Special Chapter 1

89 22 3
                                    

"Yang, kamu yakin mau ke kedai?" Tanya Kahfi sambil menatap Achi yang tengah sibuk menyiapkan sarapan pagi mereka.

Sesekali Kahfi meringis khawatir melihat sang istri yang terlihat lincah bergerak kesana-kemari dengan perutnya yang sudah membuncit.

"Yakin Mas..." Achi meletakkan sepiring nasi goreng di atas meja lalu tersenyum menatap balik sang suami, "lagian nanti kan di bantu mbak Lala juga."

Kahfi mendesah, "tapi nanti kalau kamu kenapa-kenapa gimana?"

"Ya jangan di doain kenapa-kenapa dong," tatapan Achi melunak, digenggamnya tangan lelakinya itu sambil tersenyum lembut, "aku tau kamu khawatir Mas, tapi membatasi kegiatan aku juga nggak bagus. Ingat kan, dokter bilang aku harus tetap aktivitas kayak biasa, biar si adek cepat masuk ke jalan lahirnya."

Kahfi mengangguk. Dokter memang memberikan petuah itu padanya saat ia menemani Achi melakukan pemeriksaan kandungannya terakhir kali. Bunda dan Mama juga menyetujui Achi tetap beraktivitas di kedai dengan kesepakatan kalau kedua kakak iparnya —Lala dan Riani akan bergantian membantunya.

Maklum saja, kandungan Achi sudah menginjak usia 9 bulan. Dokter bilang perkiraan waktu kelahiran bisa terjadi kapan saja. Kahfi juga sudah mengambil cuti panjang demi bisa menemani sang istri melahirkan. Pokoknya dia sudah bertekad akan ada di sebelah Achi dan mendampingi prosesi kelahiran buah hatinya.

"Jangan merungut gitu ah, nanti gantengnya hilang."

....









Kahfi terbangun saat ponsel yang berada di sebelah bantalnya berdering nyaring. Dengan mata yang masih setengah terpejam dia menoleh ke arah jam dinding yang menggantung di kamarnya, jam 11. Dia rupanya tertidur karena kelelahan setelah mengantar Achi dan mencuci baju tadi.

Ponselnya berdering lagi. Kali ini dengan suara serak dan mata yang nyaris terpejam, Kahfi menggeser tombol hijau di layar ponselnya.

"Halo?"

"Mas Kahfi, mbak Achi pecah ketuban!"















.....

Dengan hanya menggunakan celana pendek dan kaos oblong yang sedikit melar di bagian lehernya Kahfi berlarian dari parkiran rumah sakit menuju ke ruang bersalin.
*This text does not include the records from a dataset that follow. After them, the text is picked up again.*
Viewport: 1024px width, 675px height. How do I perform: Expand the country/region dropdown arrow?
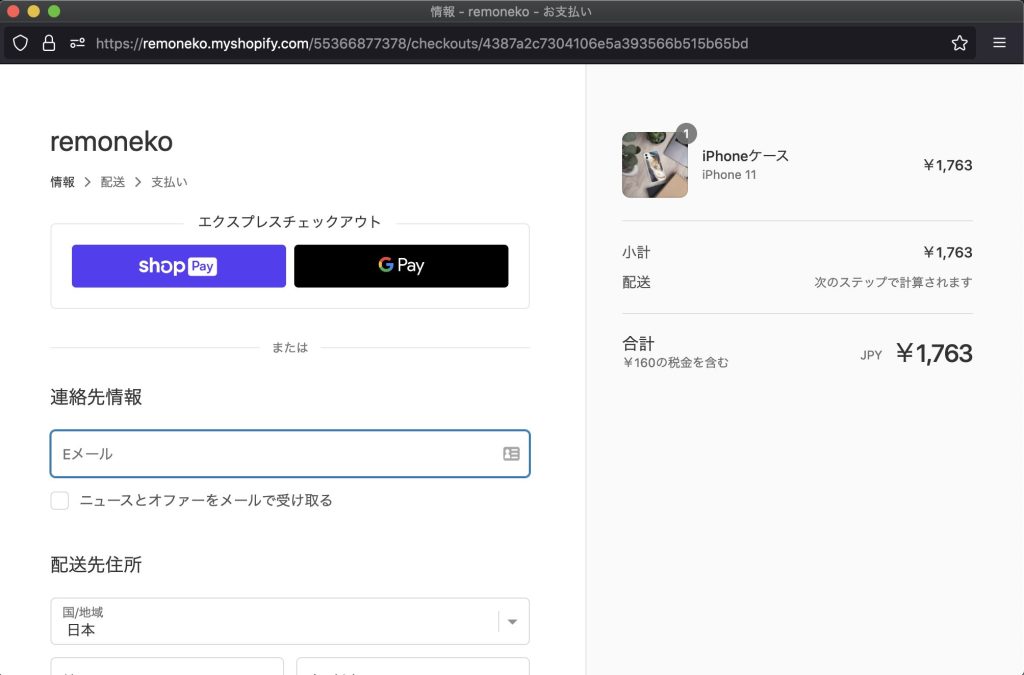pos(512,622)
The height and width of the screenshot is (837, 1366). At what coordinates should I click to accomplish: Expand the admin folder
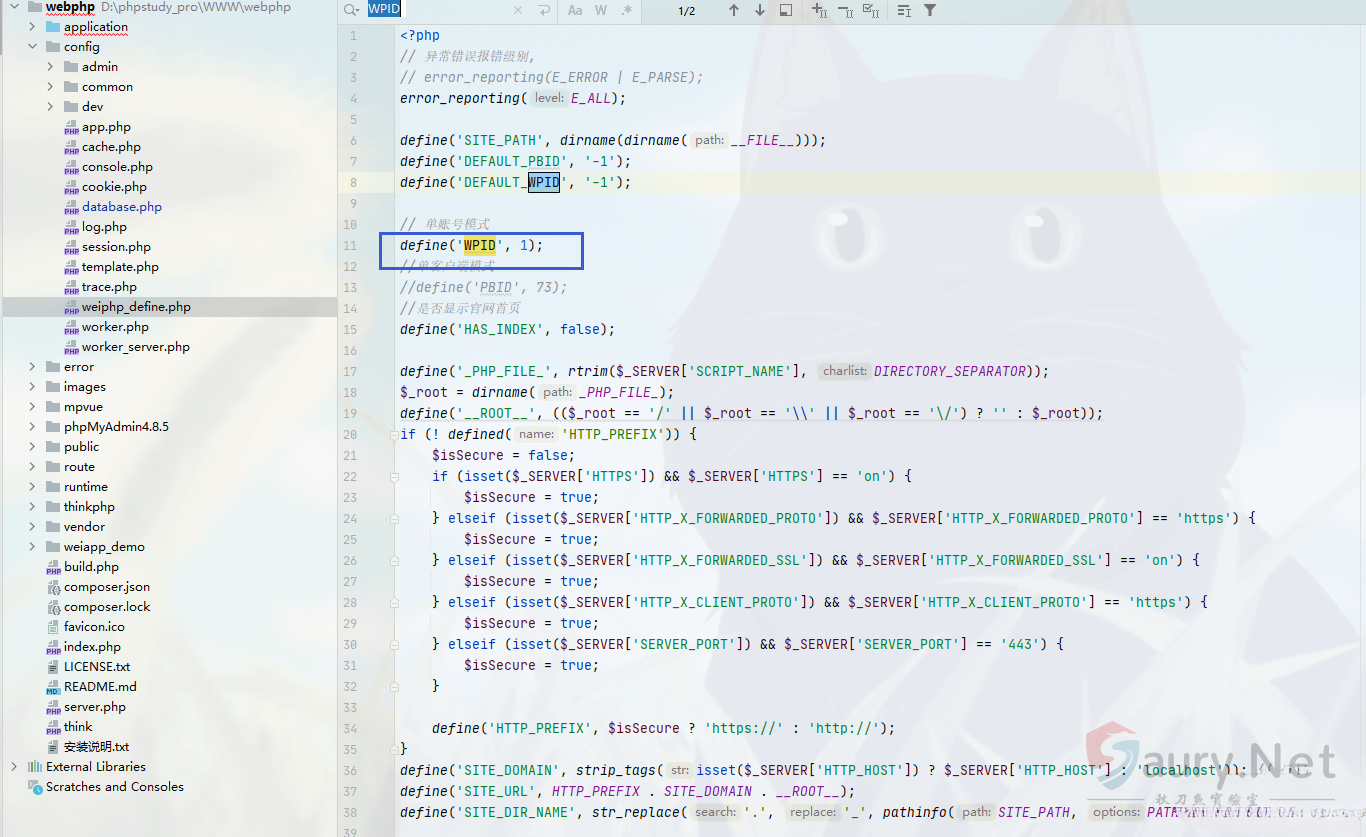[x=51, y=67]
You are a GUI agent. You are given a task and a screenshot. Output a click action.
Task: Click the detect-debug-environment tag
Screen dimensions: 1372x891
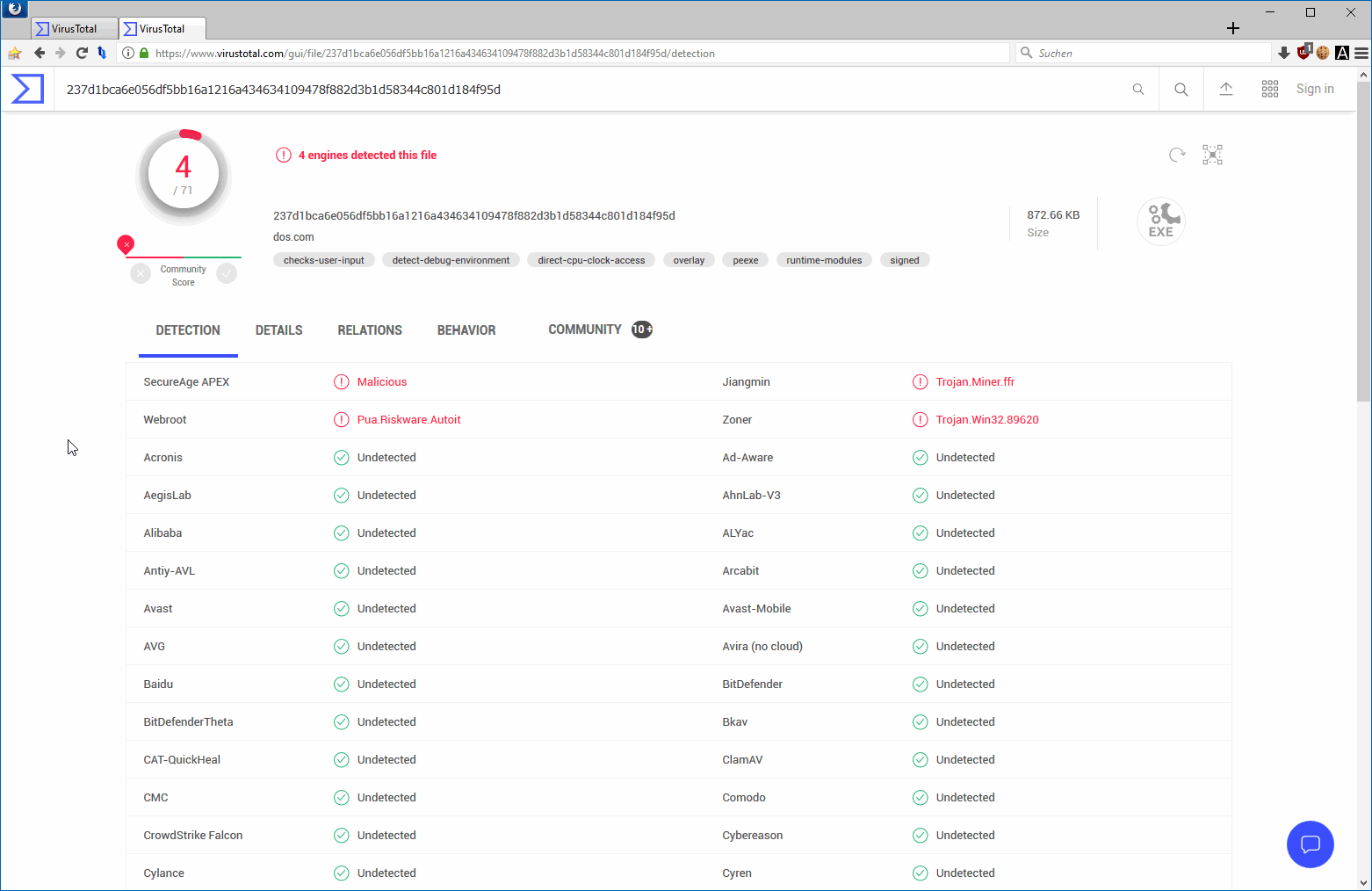click(x=451, y=260)
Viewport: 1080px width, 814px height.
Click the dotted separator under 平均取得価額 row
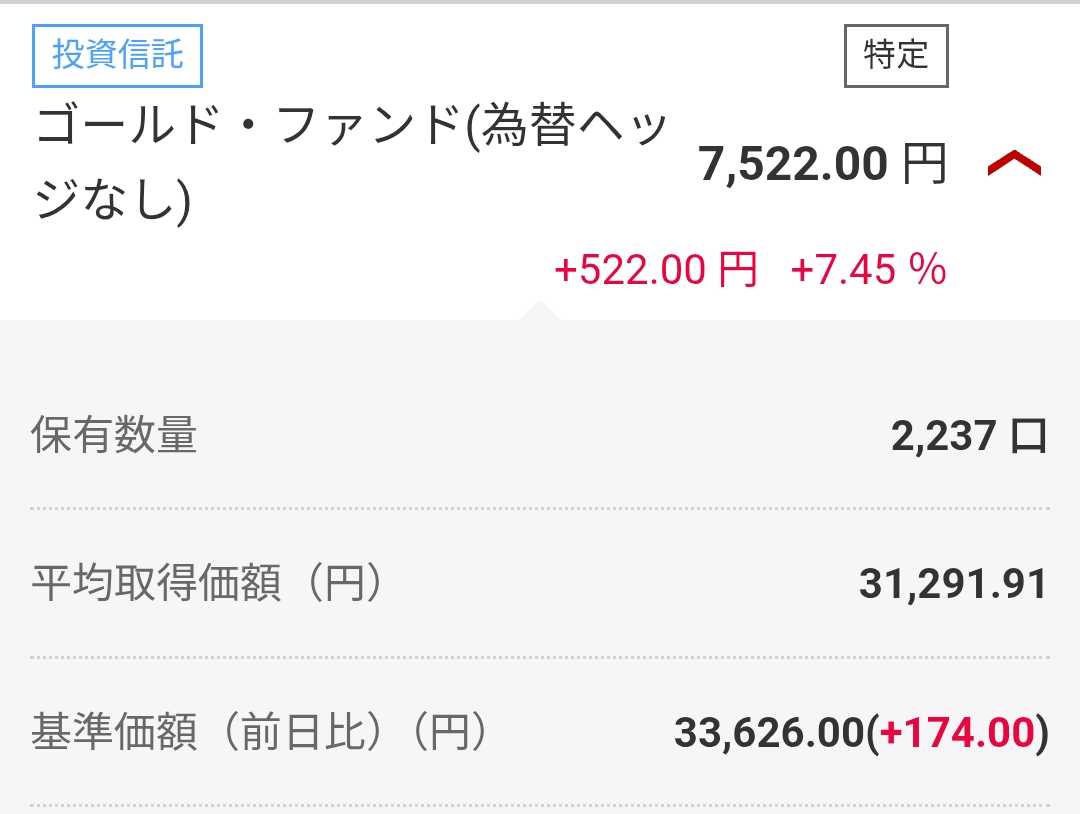tap(540, 658)
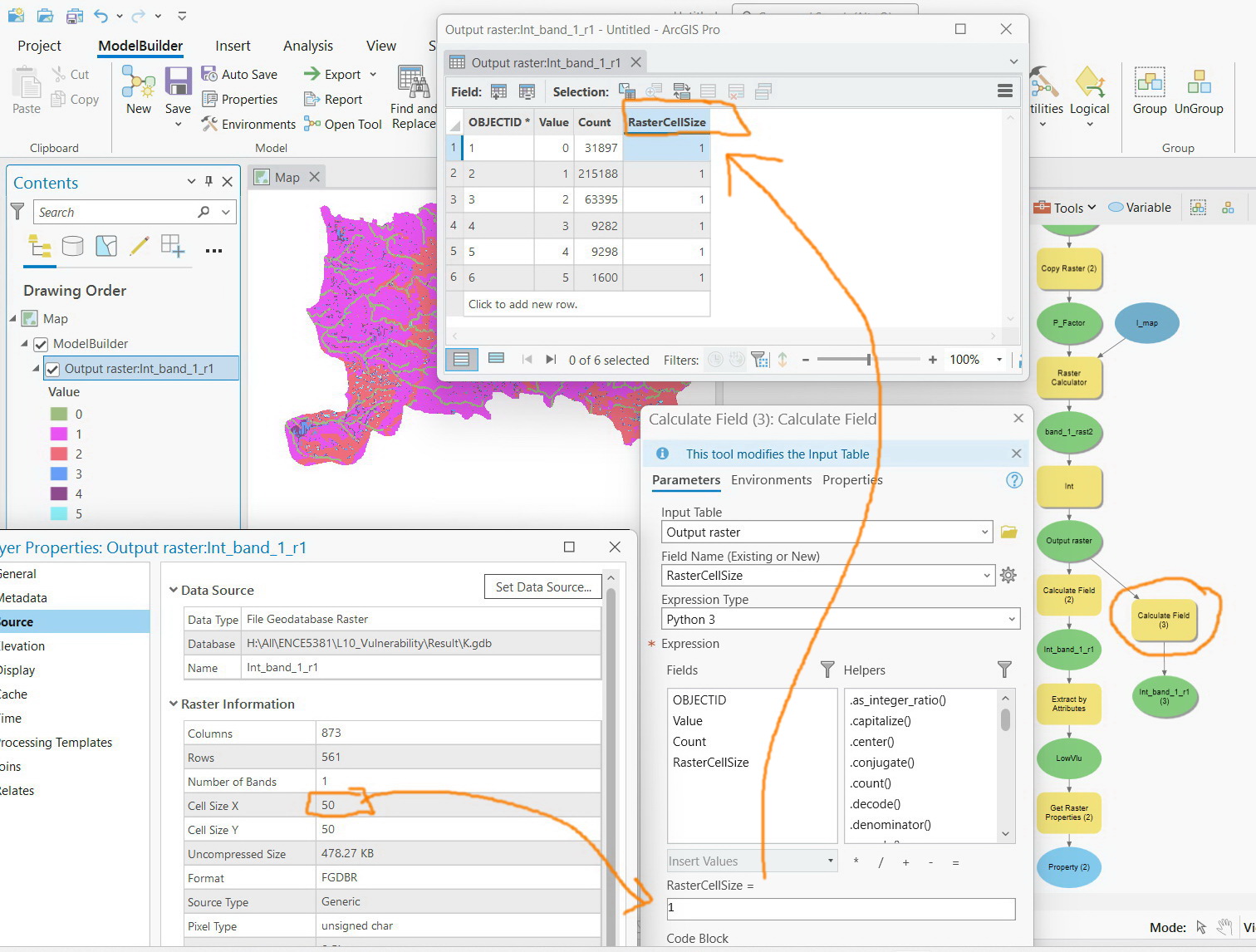
Task: Uncheck the Output raster:Int_band_1_r1 layer checkbox
Action: pyautogui.click(x=52, y=369)
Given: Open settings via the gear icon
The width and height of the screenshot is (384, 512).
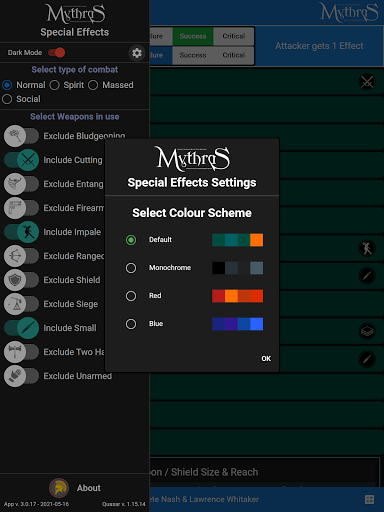Looking at the screenshot, I should coord(137,53).
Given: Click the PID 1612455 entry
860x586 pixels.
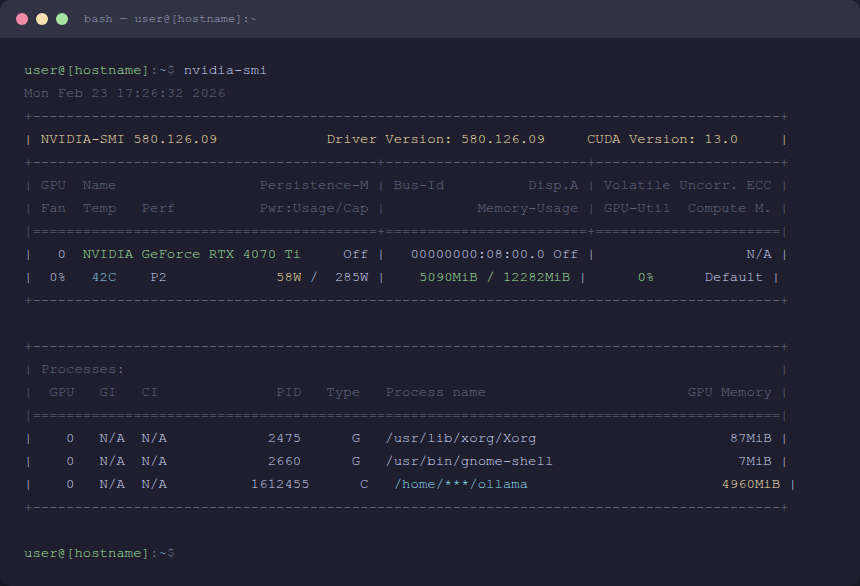Looking at the screenshot, I should 280,484.
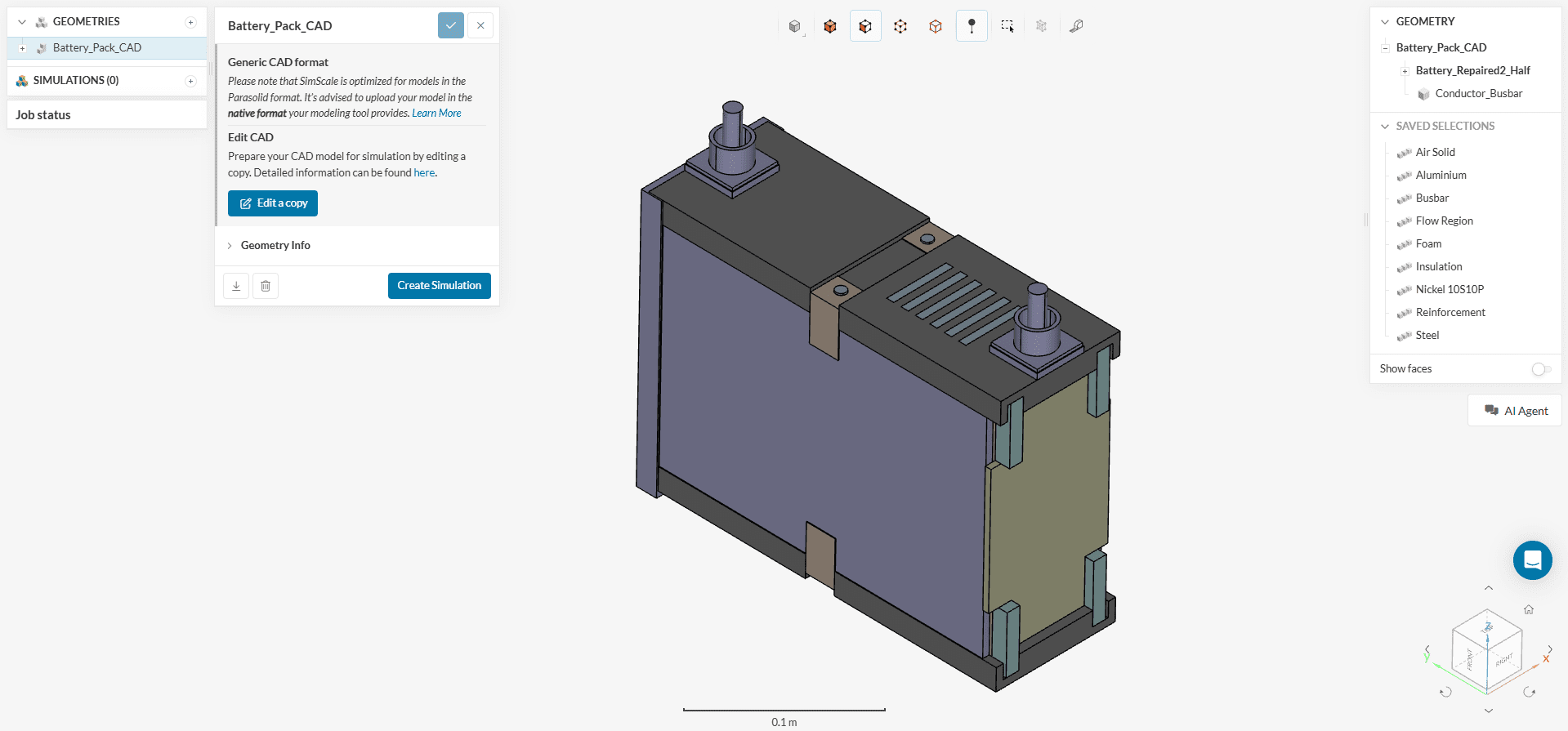This screenshot has width=1568, height=731.
Task: Click the Create Simulation button
Action: (x=439, y=286)
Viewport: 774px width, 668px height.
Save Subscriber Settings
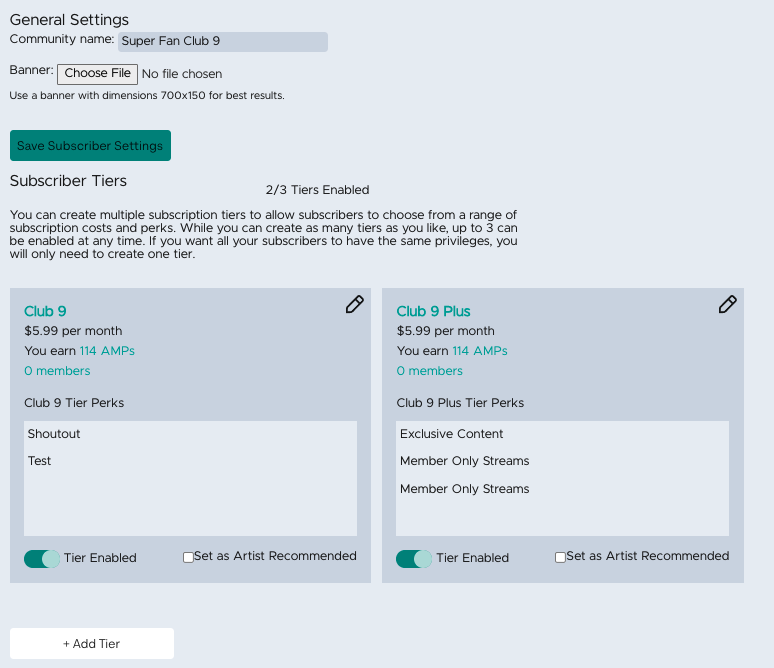(90, 146)
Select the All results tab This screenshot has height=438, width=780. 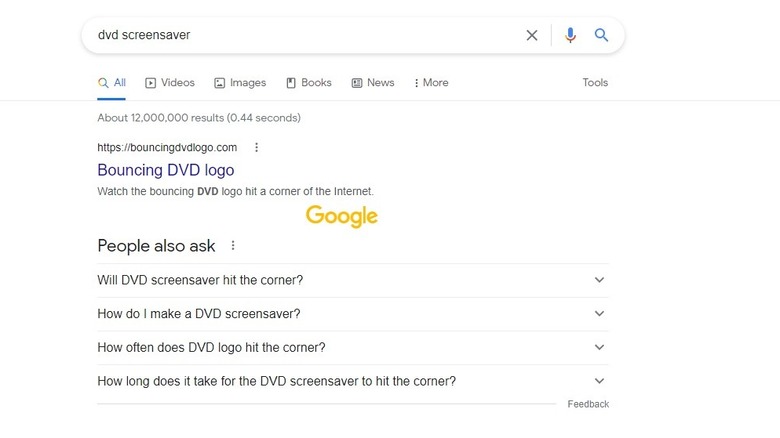tap(112, 83)
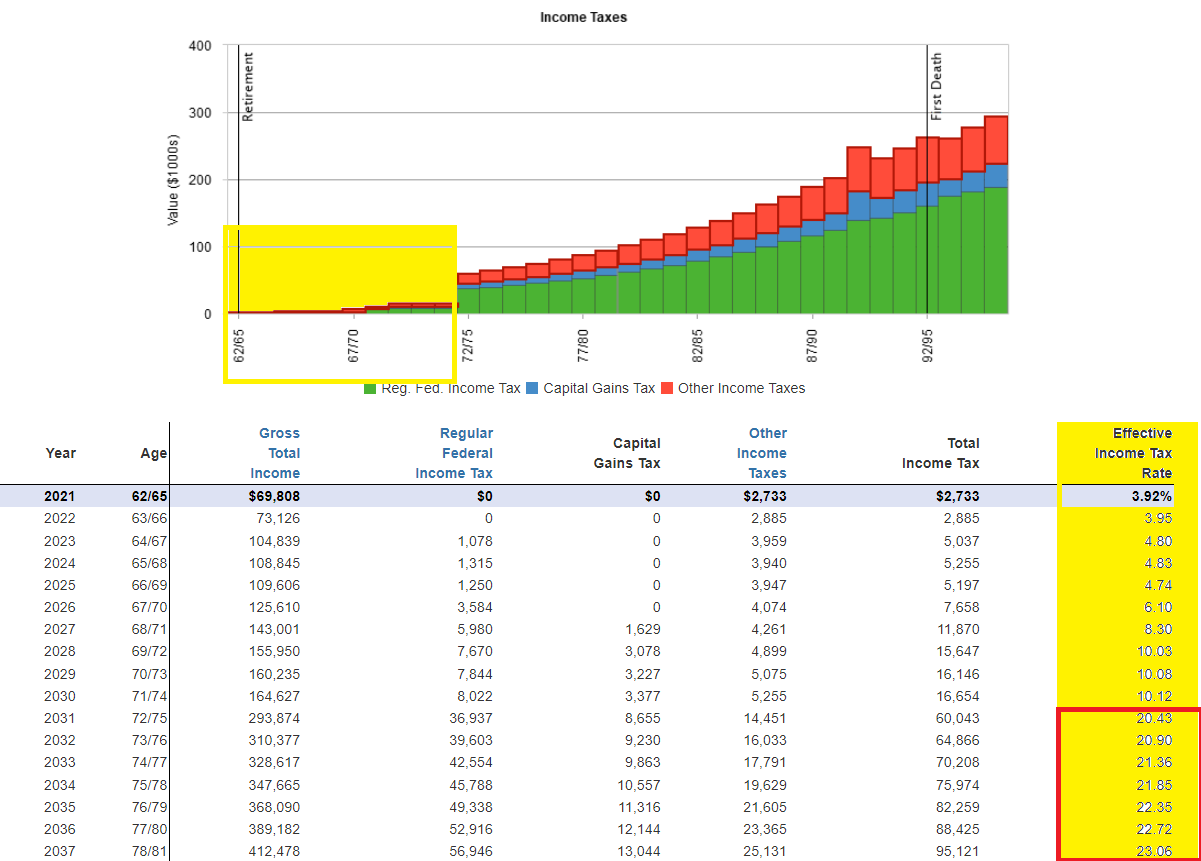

Tak di pedulikannya mata-mata yang memandangnya dengan tatapan heran. Pokoknya saat ini Kahfi hanya ingin segera sampai ke ruang bersalin dan menemui istri tercintanya.

"Mama!"

Begitu sampai di koridor lantai yang khusus di peruntukan sebagai lantai kesehatan ibu dan anak Kahfi sudah menemukan sang mertua sedang duduk di kursi tunggu bersama Lala dan Dion.

"Achi gimana Ma?"

"Duduk dulu Fi, sabar. Istrimu lagi di periksa dokter di dalam."

"Fi, duduk. Kalo lo disini aja udah panik begini gimana mau nemenin Achi di dalam?" Dion yang berdiri di sebelah Lala ikut membuka suaranya dan membuat Kahfi mengalah.

"Gimana ceritanya Achi bisa pecah ketuban Ma, mbak? Dia jatuh atau gimana?"

"Achi nggak kenapa-kenapa Fi. Sejak dia datang tuh mbak emang nggak bolehin dia ke dapur." Lala memulai ceritanya, "Achi jagain kasir kan, nah pas kebetulan mbak naruh nampan kue di etalase mbak lihat dia lagi meringis nahan sakit tapi cuma beberapa detik doang, habis itu mereda. Kayaknya sih kontraksi palsu."